--- Short exercise ---
How many lines in the items below contain the string "text"? Reply with the number alone.

(Item-finding records)
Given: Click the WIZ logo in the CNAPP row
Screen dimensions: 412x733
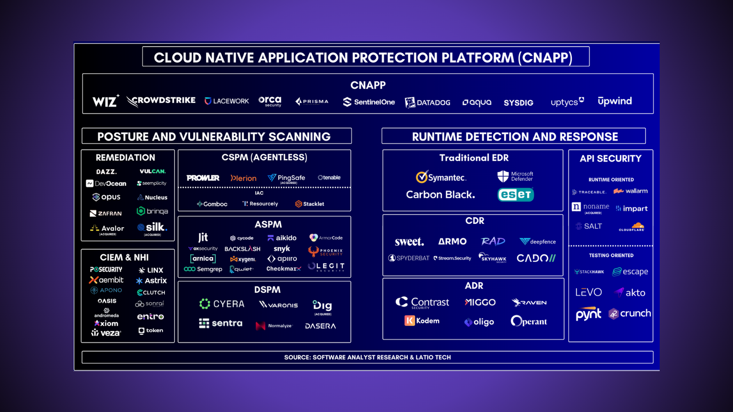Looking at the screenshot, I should point(105,101).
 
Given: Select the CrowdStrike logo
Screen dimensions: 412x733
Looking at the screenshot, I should point(161,101).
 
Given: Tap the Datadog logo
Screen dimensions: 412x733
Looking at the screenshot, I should point(427,103).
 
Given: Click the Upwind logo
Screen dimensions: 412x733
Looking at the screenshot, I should point(614,101).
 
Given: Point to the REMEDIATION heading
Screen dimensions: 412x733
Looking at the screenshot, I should point(125,157).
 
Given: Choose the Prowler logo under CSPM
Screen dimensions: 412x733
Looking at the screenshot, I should point(203,178).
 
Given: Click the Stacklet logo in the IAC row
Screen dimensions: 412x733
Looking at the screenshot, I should point(310,204).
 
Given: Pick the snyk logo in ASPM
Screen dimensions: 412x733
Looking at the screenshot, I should point(282,249).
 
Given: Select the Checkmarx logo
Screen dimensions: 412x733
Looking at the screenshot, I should point(284,269).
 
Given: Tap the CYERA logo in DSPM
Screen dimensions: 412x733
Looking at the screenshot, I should point(222,304).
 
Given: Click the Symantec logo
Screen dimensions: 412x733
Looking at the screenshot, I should point(441,177).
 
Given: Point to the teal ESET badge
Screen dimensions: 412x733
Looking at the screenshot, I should point(515,195).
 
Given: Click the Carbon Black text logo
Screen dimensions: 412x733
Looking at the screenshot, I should point(440,195).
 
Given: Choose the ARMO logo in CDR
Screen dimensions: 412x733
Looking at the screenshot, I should point(452,241).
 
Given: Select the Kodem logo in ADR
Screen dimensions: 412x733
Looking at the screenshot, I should point(422,321).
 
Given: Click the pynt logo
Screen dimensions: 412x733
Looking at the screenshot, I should point(588,314).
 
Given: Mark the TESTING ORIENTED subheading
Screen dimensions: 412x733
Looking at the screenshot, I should point(611,255).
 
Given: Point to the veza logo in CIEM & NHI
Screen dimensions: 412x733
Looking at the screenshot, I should point(106,333).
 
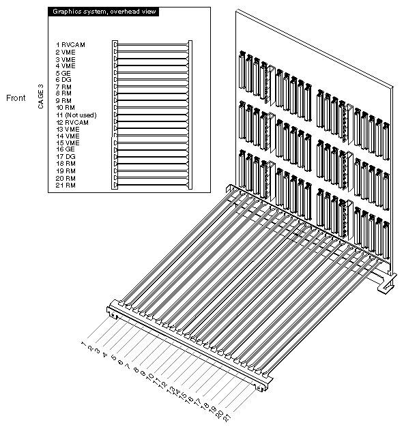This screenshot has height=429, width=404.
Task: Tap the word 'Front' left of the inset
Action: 16,98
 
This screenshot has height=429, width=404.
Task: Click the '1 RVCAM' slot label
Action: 70,44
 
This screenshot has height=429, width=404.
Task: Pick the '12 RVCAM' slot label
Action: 72,122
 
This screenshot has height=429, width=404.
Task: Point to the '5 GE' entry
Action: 63,72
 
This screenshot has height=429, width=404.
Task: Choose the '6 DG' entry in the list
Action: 64,80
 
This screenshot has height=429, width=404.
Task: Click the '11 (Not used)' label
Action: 76,115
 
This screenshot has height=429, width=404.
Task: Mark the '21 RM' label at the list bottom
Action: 66,186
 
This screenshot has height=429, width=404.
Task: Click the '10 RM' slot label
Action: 66,108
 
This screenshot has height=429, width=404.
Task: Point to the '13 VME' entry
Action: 68,129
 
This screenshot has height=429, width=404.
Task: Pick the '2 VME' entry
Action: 66,51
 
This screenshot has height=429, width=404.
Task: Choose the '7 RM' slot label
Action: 64,87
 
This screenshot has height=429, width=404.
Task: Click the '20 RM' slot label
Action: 66,178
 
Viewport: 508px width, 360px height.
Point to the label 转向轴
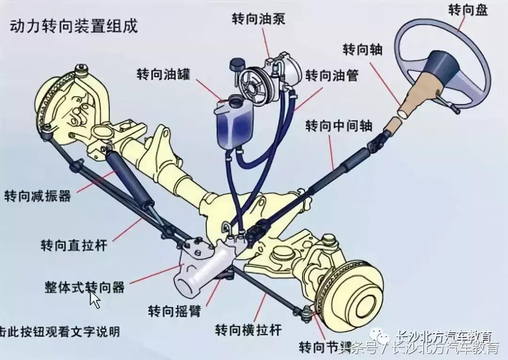pyautogui.click(x=362, y=49)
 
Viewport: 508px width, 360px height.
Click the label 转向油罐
pyautogui.click(x=163, y=75)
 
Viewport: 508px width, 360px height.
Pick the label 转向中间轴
pyautogui.click(x=339, y=126)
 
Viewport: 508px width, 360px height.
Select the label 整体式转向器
pyautogui.click(x=85, y=287)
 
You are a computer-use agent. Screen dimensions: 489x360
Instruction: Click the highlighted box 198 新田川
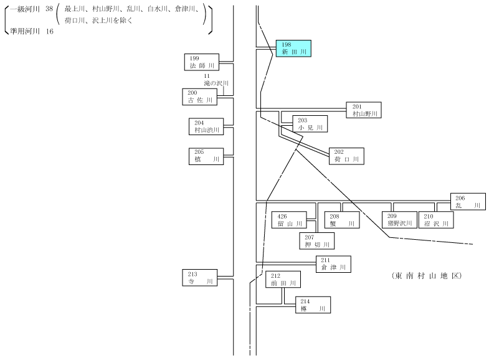293,49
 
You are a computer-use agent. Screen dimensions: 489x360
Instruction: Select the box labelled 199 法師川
202,62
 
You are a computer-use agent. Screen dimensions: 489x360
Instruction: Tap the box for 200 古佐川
199,97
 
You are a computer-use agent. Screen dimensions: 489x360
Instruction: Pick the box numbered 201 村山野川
364,110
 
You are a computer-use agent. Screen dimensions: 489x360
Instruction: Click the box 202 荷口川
346,156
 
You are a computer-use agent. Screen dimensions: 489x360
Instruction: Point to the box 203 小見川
310,124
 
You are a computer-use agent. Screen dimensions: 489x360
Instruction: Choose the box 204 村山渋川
206,126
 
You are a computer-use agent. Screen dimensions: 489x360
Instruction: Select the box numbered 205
206,156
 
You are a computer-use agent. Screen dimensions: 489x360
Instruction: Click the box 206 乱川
468,201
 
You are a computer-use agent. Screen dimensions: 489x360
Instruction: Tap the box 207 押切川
317,241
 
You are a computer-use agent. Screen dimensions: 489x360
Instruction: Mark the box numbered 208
342,220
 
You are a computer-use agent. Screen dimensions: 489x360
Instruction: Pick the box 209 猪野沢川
400,220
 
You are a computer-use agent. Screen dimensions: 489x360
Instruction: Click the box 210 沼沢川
436,220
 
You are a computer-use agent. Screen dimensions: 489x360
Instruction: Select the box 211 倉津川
333,264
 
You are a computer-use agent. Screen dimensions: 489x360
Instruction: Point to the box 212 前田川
283,279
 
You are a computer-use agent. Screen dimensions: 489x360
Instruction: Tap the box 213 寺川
199,278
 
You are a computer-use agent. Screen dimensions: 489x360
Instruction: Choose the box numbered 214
313,305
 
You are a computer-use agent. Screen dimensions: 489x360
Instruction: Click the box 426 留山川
289,220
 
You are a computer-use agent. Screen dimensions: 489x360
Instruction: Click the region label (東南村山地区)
427,276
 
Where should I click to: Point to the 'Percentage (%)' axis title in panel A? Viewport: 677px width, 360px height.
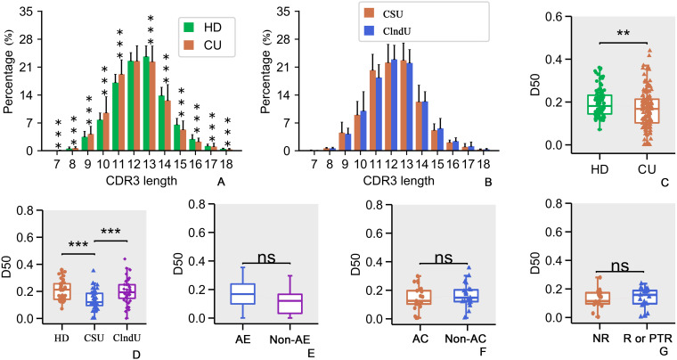[x=9, y=82]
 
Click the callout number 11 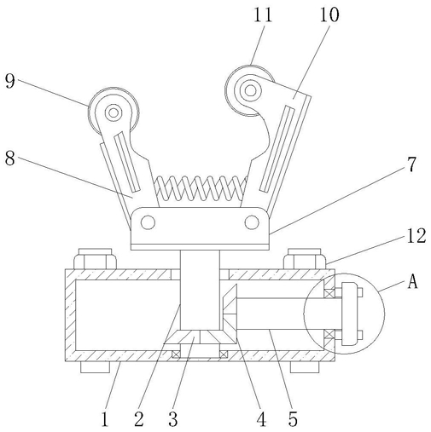263,14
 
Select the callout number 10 329,14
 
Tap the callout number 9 9,81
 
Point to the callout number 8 9,158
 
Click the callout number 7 411,164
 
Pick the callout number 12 416,236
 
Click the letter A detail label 412,282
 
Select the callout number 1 105,419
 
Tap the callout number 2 139,419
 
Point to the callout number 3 173,419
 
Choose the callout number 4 261,419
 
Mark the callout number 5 293,419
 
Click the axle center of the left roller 114,112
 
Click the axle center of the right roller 250,91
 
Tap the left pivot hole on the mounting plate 148,222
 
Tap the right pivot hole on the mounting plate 252,222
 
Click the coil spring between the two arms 201,188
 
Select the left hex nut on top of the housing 96,259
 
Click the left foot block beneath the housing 95,367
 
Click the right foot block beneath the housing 305,367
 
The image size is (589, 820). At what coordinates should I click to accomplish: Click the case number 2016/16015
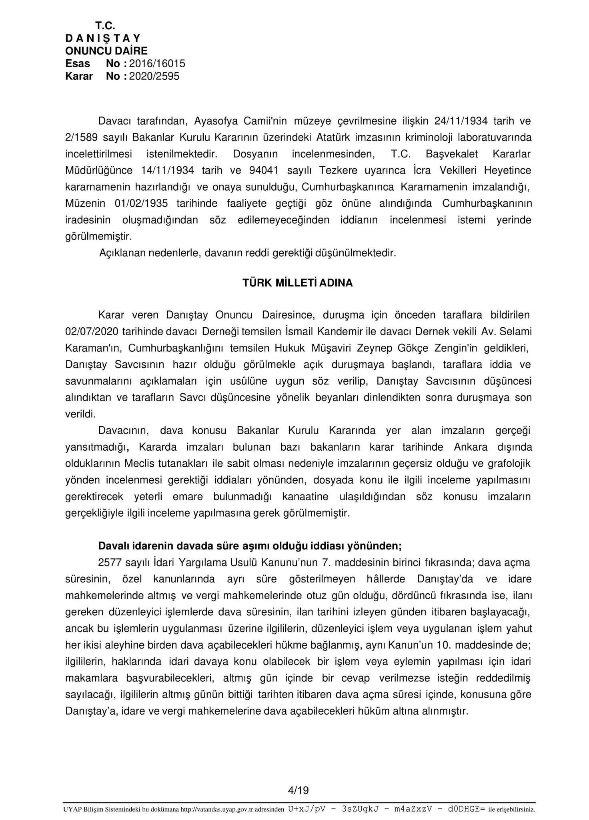(157, 64)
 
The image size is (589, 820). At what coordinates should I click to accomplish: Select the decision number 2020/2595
(154, 76)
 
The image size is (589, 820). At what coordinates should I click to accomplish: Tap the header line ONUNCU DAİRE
(106, 51)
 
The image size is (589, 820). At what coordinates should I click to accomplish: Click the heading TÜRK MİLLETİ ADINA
(297, 283)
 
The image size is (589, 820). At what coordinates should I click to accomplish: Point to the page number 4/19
(298, 790)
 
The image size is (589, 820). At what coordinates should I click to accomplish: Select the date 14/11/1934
(168, 170)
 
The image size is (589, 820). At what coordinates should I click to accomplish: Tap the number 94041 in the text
(263, 170)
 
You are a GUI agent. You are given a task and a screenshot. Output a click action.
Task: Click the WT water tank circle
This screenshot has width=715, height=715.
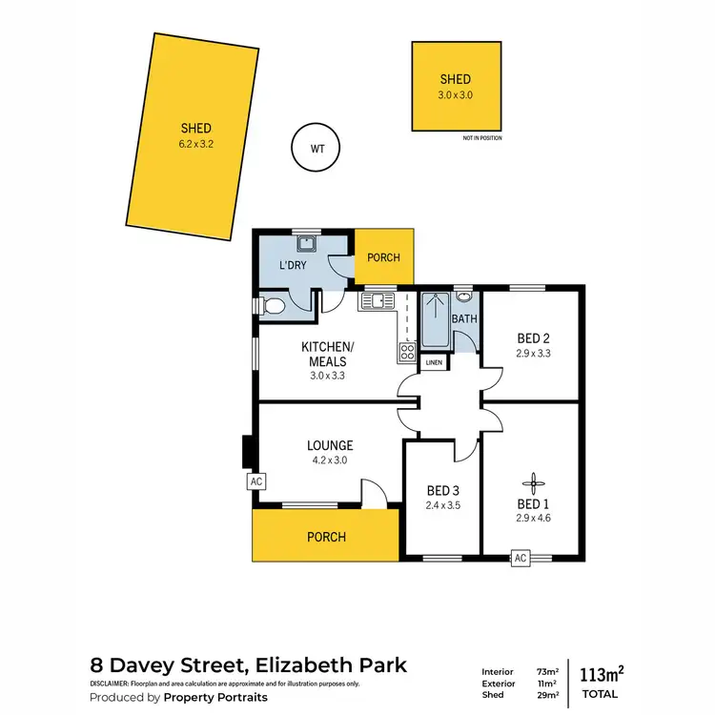coord(315,148)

--- Correct result ---
2